Passage provided:
################

When determining the requirements and the risks associated with your project, how do you regard and engage with each of the stakeholders you identify? How seriously are you treating the risks and concerns they raise? I'd like to convince you that the way you think about and treat those stakeholders, and the value you place on their inputs, can have a significant impact on the outcomes of your project.
Stakeholders can fall into many categories, each having varying levels of impact and influence on your project, and it is arguable that some of them - particularly the most critically influential (often those most likely to be impacted by your project) - should be treated as clients, and their concerns as criteria which must be met.
In my last article, I reflected on the fact that project failure rates are extremely high, especially those which have high numbers of stakeholders, and for those that require environmental assessment approvals. In other words, failure is often high when the needs of stakeholders OTHER than the client need to be met within the scope of a project.
Studies on project failure causes often cite scope creep as a primary reason for cost overruns and schedule delays, and many studies clearly indicate that much of the scope creep is due to stakeholder issues.
In the natural resources sector, this fact is well known, and many companies are very engaged with local communities at early stages of their projects. The industry seems to be learning from its past mistakes, and as a result, some progress has been made in terms of reducing the rates of failure, or at least minimizing the extents of the failure itself.
However, as more traction is made by protesting audiences, more projects are denied approvals, and as legal requirements increase in stringency, it is a question on how project performance stats will continue to roll out.
On the one hand, companies are learning (or for those laggards out there, being forced to improve by ongoing changes in approval processes and regulation). On the other hand, are they learning quickly enough, are they becoming proactive, and are they thinking about doing more than just what's required, as dictated by a regulator? Rather, are they doing what's best, what's expected, and what they would personally want if the development were being imposed upon themselves?
So, my stance is this - those project failure rates and causes did not come to fruition because of those external influences. The scope creeps and delays referred to were not caused by the stakeholders. No, they occurred because we didn't do our jobs. We didn't identify those risks and influences on our projects, we didn't hear the concerns and objections to the project from the stakeholders we did identify, and we didn't realistically consider the impact they might have on our success of gaining approval. We failed because we didn't consider what the entire scope of our project needed to entail.
We didn't think.
We didn't listen.

################

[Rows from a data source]
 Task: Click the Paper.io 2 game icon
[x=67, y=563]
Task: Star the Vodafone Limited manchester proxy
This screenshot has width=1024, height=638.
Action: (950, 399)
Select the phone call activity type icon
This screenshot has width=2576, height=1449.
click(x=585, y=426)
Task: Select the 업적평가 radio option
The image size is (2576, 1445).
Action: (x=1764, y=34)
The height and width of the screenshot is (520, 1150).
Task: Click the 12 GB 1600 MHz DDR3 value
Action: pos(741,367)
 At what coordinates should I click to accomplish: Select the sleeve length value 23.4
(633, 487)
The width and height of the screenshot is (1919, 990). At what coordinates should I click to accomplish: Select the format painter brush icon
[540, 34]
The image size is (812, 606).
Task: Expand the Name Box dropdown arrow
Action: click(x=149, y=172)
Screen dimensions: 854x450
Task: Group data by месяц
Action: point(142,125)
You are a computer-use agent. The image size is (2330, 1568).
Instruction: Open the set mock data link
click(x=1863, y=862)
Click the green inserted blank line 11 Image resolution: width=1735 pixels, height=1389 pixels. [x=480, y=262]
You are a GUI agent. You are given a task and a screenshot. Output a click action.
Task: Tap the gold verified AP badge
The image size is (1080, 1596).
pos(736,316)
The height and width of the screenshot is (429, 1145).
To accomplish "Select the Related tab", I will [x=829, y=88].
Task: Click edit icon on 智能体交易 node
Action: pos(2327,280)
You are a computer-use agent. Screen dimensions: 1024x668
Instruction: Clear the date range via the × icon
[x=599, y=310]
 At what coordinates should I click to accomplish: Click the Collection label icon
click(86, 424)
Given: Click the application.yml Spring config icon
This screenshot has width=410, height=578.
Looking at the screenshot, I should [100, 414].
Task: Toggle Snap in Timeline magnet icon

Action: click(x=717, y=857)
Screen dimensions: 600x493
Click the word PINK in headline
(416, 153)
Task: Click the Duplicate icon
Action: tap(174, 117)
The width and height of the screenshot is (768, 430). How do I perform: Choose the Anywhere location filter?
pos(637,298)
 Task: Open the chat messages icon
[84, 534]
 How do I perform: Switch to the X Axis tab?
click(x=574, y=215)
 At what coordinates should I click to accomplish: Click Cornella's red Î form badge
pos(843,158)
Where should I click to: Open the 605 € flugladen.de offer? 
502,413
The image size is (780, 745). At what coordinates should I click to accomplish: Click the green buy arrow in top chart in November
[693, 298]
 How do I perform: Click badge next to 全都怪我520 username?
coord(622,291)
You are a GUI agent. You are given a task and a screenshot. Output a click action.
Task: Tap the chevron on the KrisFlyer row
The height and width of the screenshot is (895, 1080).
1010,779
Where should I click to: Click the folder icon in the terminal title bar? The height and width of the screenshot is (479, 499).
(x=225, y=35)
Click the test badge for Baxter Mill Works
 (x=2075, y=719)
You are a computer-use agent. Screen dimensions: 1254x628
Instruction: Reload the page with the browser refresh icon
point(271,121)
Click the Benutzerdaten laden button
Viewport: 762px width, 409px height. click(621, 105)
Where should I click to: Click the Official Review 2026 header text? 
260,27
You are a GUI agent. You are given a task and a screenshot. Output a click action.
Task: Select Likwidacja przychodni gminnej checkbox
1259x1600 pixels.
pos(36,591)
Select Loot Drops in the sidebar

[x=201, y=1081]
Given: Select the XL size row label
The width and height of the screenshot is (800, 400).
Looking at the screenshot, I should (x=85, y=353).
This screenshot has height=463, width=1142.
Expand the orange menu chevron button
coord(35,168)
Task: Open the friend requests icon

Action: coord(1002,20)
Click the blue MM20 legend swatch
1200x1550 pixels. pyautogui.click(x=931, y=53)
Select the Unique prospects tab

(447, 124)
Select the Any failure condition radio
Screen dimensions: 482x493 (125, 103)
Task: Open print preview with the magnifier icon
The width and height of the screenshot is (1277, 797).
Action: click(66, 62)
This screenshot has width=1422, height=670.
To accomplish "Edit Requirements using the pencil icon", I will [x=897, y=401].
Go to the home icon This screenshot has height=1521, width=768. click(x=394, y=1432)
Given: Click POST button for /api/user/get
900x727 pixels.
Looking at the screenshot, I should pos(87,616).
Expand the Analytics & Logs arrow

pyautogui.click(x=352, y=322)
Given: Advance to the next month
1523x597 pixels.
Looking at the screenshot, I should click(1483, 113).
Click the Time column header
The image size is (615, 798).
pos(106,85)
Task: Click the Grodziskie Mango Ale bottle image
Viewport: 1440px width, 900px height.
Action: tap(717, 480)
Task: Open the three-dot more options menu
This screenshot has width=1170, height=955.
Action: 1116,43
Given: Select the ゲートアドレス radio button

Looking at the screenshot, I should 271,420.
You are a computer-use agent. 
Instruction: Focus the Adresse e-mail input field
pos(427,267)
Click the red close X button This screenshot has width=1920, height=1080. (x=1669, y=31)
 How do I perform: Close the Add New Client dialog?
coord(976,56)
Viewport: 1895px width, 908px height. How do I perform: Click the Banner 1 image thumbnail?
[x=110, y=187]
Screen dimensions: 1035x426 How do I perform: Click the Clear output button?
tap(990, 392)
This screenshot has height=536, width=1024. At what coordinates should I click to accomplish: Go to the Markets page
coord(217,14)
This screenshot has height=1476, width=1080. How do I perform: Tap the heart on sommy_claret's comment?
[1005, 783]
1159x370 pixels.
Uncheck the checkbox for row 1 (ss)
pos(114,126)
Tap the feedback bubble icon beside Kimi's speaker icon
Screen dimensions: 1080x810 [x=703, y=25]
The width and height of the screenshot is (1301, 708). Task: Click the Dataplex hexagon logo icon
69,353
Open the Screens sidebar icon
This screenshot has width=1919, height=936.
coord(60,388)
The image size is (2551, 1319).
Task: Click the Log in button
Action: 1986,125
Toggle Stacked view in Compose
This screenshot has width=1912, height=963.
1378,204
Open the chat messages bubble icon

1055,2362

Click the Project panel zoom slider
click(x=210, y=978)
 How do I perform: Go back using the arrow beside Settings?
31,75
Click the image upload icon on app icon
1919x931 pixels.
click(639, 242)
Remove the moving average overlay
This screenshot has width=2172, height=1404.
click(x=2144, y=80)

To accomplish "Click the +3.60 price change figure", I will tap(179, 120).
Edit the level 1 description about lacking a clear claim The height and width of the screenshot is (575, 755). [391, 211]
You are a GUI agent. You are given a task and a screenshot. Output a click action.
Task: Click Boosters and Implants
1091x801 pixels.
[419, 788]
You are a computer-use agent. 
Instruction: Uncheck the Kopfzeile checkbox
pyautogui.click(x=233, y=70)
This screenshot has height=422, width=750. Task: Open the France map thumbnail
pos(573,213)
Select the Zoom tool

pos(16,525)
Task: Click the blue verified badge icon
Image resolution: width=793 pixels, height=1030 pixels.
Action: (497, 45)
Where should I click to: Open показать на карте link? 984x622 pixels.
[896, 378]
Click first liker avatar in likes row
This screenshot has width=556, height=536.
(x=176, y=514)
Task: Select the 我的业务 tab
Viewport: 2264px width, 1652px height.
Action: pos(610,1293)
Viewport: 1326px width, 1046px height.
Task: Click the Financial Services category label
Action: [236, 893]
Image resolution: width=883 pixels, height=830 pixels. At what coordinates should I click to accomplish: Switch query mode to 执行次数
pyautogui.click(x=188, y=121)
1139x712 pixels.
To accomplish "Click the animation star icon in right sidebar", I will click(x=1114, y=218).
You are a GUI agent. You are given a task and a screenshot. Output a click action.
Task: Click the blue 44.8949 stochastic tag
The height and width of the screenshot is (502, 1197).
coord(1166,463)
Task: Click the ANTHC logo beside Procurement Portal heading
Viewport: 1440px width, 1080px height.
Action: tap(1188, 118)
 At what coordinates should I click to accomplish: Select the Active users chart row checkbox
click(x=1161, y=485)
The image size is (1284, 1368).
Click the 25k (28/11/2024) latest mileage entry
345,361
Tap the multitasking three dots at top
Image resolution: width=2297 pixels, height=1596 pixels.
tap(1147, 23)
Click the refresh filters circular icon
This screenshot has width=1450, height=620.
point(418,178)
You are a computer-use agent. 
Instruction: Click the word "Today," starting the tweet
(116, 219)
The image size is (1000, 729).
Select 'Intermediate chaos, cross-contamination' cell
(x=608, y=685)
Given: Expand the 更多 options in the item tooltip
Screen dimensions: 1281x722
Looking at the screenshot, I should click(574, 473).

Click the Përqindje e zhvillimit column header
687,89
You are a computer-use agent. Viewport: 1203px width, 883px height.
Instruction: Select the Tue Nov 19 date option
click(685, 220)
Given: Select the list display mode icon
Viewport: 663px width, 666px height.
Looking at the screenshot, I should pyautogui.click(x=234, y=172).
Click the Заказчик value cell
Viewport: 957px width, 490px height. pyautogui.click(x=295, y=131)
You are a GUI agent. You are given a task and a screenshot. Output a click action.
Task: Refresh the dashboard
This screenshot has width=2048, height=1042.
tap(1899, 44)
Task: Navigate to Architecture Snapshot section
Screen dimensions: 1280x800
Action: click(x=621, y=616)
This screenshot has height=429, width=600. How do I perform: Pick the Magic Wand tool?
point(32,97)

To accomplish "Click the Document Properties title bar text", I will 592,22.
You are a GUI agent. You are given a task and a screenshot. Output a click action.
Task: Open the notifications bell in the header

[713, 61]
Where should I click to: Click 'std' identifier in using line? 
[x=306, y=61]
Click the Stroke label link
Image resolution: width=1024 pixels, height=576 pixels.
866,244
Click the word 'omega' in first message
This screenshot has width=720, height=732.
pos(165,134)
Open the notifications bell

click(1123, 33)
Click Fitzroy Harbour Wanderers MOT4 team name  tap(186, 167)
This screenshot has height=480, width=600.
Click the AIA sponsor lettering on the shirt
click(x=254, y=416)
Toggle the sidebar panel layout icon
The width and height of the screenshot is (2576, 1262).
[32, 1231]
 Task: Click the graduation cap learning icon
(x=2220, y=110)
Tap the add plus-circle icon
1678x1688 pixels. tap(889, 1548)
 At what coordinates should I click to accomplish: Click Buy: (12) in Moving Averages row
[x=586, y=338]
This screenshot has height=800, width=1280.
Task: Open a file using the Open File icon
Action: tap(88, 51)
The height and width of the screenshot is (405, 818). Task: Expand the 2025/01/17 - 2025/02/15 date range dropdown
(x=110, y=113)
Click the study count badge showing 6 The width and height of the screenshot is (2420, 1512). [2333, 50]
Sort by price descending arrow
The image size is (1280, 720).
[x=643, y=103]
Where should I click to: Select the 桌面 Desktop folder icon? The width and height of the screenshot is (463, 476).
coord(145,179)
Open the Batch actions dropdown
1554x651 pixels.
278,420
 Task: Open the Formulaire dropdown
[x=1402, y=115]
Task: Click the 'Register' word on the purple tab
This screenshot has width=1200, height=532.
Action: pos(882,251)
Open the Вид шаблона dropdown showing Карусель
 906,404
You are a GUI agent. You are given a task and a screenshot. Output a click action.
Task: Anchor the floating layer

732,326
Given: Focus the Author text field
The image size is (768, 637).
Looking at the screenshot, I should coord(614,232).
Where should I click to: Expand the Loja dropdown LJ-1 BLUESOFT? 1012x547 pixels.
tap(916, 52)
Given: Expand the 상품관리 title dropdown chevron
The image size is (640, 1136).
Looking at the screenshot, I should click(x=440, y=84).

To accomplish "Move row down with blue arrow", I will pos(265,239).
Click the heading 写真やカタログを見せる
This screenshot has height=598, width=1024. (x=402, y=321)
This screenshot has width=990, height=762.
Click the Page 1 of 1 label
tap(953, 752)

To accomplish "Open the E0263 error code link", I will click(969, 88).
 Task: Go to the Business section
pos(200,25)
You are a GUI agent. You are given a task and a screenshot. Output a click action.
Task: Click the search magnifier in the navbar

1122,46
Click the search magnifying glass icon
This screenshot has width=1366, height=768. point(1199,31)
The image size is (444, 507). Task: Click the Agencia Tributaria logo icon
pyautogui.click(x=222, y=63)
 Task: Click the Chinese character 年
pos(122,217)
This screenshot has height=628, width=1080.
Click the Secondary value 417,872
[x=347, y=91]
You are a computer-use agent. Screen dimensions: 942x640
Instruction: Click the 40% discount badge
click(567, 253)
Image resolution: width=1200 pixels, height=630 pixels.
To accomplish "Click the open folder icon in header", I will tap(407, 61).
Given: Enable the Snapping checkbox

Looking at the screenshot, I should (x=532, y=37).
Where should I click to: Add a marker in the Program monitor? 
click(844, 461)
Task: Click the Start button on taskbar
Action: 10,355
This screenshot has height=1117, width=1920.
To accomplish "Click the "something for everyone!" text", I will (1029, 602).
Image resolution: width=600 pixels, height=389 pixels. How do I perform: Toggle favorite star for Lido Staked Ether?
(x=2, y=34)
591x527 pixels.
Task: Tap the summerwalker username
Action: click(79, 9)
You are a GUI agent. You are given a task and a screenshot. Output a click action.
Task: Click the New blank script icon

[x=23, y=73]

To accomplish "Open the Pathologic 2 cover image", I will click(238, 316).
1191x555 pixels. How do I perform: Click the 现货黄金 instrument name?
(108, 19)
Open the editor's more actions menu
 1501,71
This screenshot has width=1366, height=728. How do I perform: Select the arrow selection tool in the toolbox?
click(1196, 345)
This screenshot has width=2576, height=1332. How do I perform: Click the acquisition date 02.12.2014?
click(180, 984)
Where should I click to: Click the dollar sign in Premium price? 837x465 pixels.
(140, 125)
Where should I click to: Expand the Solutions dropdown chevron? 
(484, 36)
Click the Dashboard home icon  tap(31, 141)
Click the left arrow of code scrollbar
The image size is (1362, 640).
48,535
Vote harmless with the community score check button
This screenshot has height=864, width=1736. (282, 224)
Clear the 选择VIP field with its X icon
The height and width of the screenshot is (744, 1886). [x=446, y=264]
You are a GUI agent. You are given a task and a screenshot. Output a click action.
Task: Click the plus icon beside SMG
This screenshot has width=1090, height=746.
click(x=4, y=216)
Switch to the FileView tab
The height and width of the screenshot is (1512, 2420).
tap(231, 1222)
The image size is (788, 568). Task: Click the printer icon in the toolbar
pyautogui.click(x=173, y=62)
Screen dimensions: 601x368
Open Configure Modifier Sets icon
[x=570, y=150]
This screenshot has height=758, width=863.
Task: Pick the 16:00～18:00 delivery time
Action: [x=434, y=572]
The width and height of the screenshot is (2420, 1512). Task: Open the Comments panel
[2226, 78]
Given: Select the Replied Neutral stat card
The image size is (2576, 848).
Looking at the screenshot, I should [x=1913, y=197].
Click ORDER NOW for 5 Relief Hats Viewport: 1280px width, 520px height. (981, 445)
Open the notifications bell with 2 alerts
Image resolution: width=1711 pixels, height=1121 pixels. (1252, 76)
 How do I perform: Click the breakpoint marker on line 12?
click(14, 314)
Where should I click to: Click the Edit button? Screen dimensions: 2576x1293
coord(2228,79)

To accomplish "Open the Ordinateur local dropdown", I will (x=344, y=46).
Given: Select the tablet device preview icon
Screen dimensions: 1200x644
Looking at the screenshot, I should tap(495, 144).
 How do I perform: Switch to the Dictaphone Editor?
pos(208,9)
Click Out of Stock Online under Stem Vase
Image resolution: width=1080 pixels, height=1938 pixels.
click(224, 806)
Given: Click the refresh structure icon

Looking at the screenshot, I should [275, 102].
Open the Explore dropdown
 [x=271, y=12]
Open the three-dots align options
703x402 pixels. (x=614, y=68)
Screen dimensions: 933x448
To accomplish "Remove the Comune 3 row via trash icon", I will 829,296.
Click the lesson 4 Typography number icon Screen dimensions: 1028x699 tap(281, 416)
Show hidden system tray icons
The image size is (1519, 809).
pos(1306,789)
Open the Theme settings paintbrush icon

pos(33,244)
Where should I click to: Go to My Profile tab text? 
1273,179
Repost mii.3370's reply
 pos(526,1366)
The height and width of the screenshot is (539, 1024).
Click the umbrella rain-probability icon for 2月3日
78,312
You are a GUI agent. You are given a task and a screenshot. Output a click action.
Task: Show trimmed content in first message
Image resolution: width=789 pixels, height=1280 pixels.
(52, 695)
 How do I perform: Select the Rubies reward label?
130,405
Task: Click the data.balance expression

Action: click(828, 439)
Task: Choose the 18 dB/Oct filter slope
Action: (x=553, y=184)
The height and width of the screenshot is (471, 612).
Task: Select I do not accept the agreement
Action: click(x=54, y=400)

################

Given request A: In the article on project stakeholders, what do studies on the causes of project failure often cite as a primary reason for cost overruns and schedule delays?
Given request B: Continue the article on project stakeholders from its last sentence.

Answer A: Scope creep.

Answer B:
We didn't place enough value on other's concerns.
Let's step back to the identification of stakeholders. As mentioned, they can fall into many categories. Here are some off the top of my head (every project is unique and I know not all have been mentioned here!) I've categorized them based upon the example of a natural resources project:
- Project team - sponsor, planners, schedulers, estimators, designers, procurement, discipline managers, etc.
- Key internal business drivers (too often managed separately from the project team) - corporate strategic planning, legal, safety, health and environment, external communications and community engagement, etc.
- Key external business influencers - regulators and environmental assessment agencies, local communities, not so local communities, and other NGOs with concerns
- Other internal business influencers - finance, human resources, IT, etc.
- Future operational (and execution) stakeholders - construction roles / builders, suppliers, operators, maintenance personnel, etc.
Let's review the first and last groups first, then get to the key business drivers and influencers last.
1. Project team stakeholders
Note that, as part of a project team, we would expect to be fully engaged in every aspect of the project, as should be the case. In this respect, these 'stakeholders' are treated and engaged much differently than the rest. These people work together on a daily basis, with regular updates with respect to each others' progress. Issues regarding their discipline-focused and cross-discipline work are raised, options brainstormed, and concerns or risks resolved on a daily basis, through ongoing engagement and dialogue with their respective team members. One note of caution, particularly when there are many disciplines and specialists involved, is that conflicts can and often do arise between teams, and silo work is common - these issues can add significant risk to the project and must be closely managed.
4. & 5. Other internal influencers and future operational stakeholders
These are stakeholders that are often not engaged until late stages of a project, if at all. However, they can have a serious positive impact on your project success, if their input is sought out at early evaluation phases. They are experienced people who can point out significant risks, and tremendous opportunities to improve efficiencies and safety measures during construction and operation, they can indicate where designs are not practical to build or operate around, where secondary risks can develop, and more. Suppliers can indicate options to assess that might reduce transportation and equipment costs, operating and maintenance costs, or waste generation issues. The list goes on, and their feedback on the project scope should be sought out early and valued immensely.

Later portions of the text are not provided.